Was sich an den folgenden Tagen abspielt, ist für mich neu. Da mein Lehrer im Kirchenchor singt, darf ich am Heiligabend mit ihm auf die Empore steigen und von dort aus den Ablauf des Gottesdienstes mitverfolgen.

Am nächsten Tag begleitet mich der Lehrer nochmals in die Kirche und von dort auf den Kirchturm, wo ich die mächtigen Glocken bestaunen darf. Für mich sind es eindrückliche Weihnachtstage. Stolz und befriedigt kehre ich nach Hause zurück.

4. Star cul tgül sülla platta

Fünfte Klasse. Der Lehrer heisst Georg. Auch mein Banknachbar, der Sohn des Mesmers, heisst Georg. Ein mageres Bürschlein mit einer Hasenscharte. Wir sind dicke Freunde. Der Lehrer Georg ist etwas launisch und unberechenbar. Erwischt er einen guten Tag, kommen wir ohne blaue Flecken davon. Hat er aber eine kurze Nacht hinter sich, bekommen wir seine schlechte Laune schon am Morgen zu spüren. So wie an jenem Tag!

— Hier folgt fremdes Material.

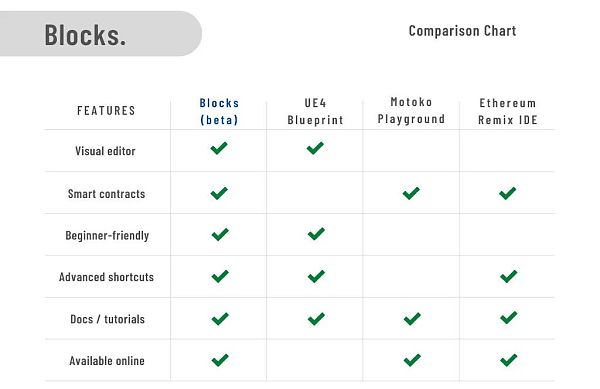600x389 pixels.
Task: Click the Blocks checkmark for Visual editor
Action: [x=219, y=148]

Der kleine Georg und ich sind fertig mit den Aufgaben. So nehme ich eine Broschüre hervor, die mein Vater aus dem Engadin mitgebracht hat. Wir stecken die Köpfe zusammen und beginnen zu lesen. Die lustigen Wörter in der ladinischen Sprache erheitern uns. Dann dieser komische Wortlaut: "Star cul tgül sülla platta". Uns entschlüpft ein schallendes Gelächter. Und schon naht das Gewitter.

Der grosse Georg donnert heran, packt den kleinen Georg, reisst die Türe auf und schleudert ihn gegen die Knaben-WC-Türe. Gleich darauf lande ich mit gleichem Schwung an der Mädchen-WC-Türe. Da sitzen wir zwei Delinquenten nebeneinander am Boden, schauen uns verdutzt an und - bekommen einen heftigen Lachkrampf. Wir beruhigen uns erst wieder, als die Türe aufgeht und der grosse Georg uns zurück ins Klassenzimmer beordert.